How two components (what you call SpriteEntity/PhysicsEntity) is often something that drastically varies between implementations. Some developers prefer the message/event approach to keep everything absolutely decoupled and not aware of the world outside it's purview of purpose. Others often decide to expose each other through carefully well defined interface classes to minimize the exposure of one component to another. But component systems always face this same problem of shared data exchange.
My preference has always been to separate data and logic when it comes to systems like this. A very trivial example based on your two components would be:
// An abstract class to allow for storing components in containers
class IComponent {};
class SpriteComponent : public IComponent {
/* stores sprite properties like mesh, etc */
};
class PhysicsComponent : public IComponent {
/* stores rigid body, physics-ish proeprties */
};
In this example, I am deriving the two components from a parent class but nothing in dictates that this is necessary. It makes it convenient if you wanted to store these two components in a hetrogenious container but also allows a means to store common API methods between two different component types too.
Now if you wanted to get the position from a physics component, you could do it like the following by using your entity class as the mediator to lookup the needed component reference:
class SpriteSystem {
void Update(float delta) {
BOOST_FOREACH(SpriteVector::value_type& sprite, mSpriteList) {
sprite.SetPosition(sprite.GetEntity()->GetComponent<PhysicsComponent>()->GetPosition());
}
}
};
What I dislike here is that the SpriteSystem which manages my SpriteComponent objects now has complete knowledge of the PhysicsComponents. It also implies that there is most likely some dynamic_cast<> going on under the hood because you probably have a simple hetergenious list storing your components which isn't ideal for performance. It's obviously a pre-optimization no no but dynamic_cast<> are often things I avoid particularly if it's in code that will be executed often in a loop.
Some may be fine with such a solution, but now if that PhysicsComponent's interface changes, I impact the SpriteSystem. One could argue that you cuold abstract that away and subclass PhysicsComponent from a IPhysicsComponent to avoid that probability, but it still doesn't hide the fact that my sprite system is directly dependent on the existing and exposed API of the physics component itself.
So how about we deal with this by providing another layer of indirection?

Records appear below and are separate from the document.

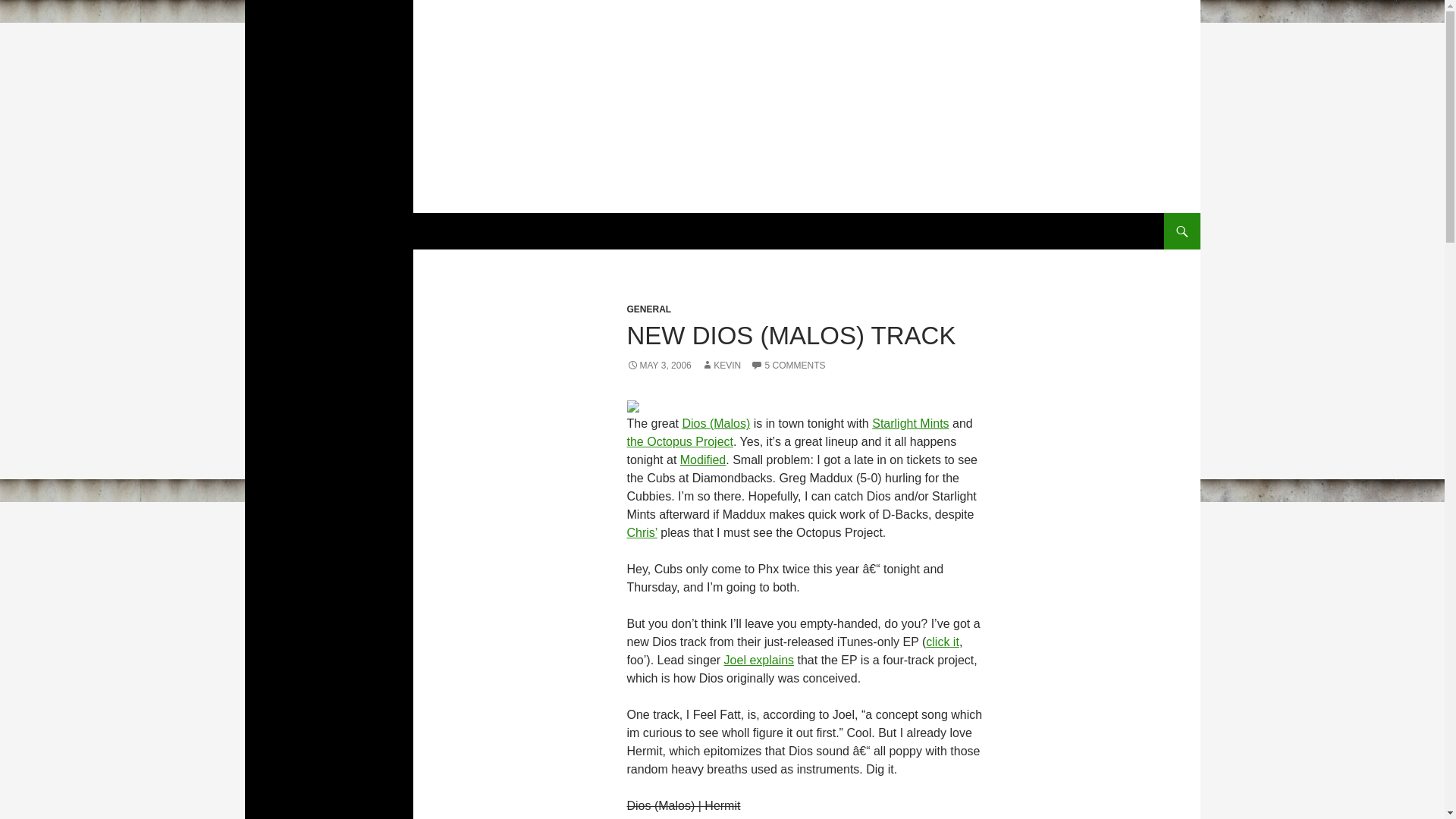
click it (942, 641)
MAY 3, 2006 (658, 365)
Joel explains (758, 659)
GENERAL (648, 308)
5 COMMENTS (788, 365)
So Much Silence (320, 230)
KEVIN (721, 365)
the Octopus Project (679, 440)
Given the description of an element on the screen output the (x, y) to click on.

If we were to consider some slight changes, where entity doesn't actually exist as a class but rather an identifier that categorizes a subset of components across systems and we make a rule in the sand that systems talk to systems and components talk to systems, we've now added that layer of indirection. Combine that with well defined interfaces and you could get something like:
class IPhysicsSystem {
// provides means of getting an entity's position
Vector3& GetEntityPosition(TEntityId entityId) = 0;
};
class PhysicsSystem : public IPhysicsSystem {
};
class SpriteSystem : public ISpriteSystem {
public:
SpriteSystem(IPhysicsSystem& physics) : mPhysicsSystem(physics) {}
void Update(float delta) {
BOOST_FOREACH(SpriteVector::value_type& sprite, mSpriteList) {
Vector3& position = mPhysicsSystem.GetEntityPosition(sprite.entityId());
sprite.SetPosition(position);
}
};
The great part of this design is that you can clearly see the system dependencies because we use constructor injection to represent them. This helps knowing how to order these systems in the update loop so that all your state changes remain consistent in each iterative loop.

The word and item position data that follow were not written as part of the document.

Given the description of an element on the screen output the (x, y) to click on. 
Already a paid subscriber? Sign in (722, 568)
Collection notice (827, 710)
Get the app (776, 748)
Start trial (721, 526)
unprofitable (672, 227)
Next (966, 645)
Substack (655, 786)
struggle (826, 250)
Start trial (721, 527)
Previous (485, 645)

The above example demonstrates reactive updates. If you would have rather done proactive updates instead, possibility minimizing the number of sprites to update each pass and the number of physics system calls, you could easily have your physics system check whether a physics component's position changed since the last frame. If it did, send an event/message indicating the entity id and new position. The sprite system could cache those events for when it updates and it would have looked like this:
class SpriteSystem : public ISpriteSystem {
public:
void Update(float delta) {
BOOST_FOREACH(PositionEventList::value_type& positionEvent, mPositionEventList) {
GetSpriteByEntityId(positionEvent.entityId).SetPosition(positionEvent.position);
}
};
How you get the events into the sprite system is an entirely different discussion.
The point here is that there are many methods of handling the exchange of data between different components, but believe me when I say that if you can keep your components as decoupled as possible, the ability to maintain and mold your game from iteration to iteration into something bigger and better will be far easier for you.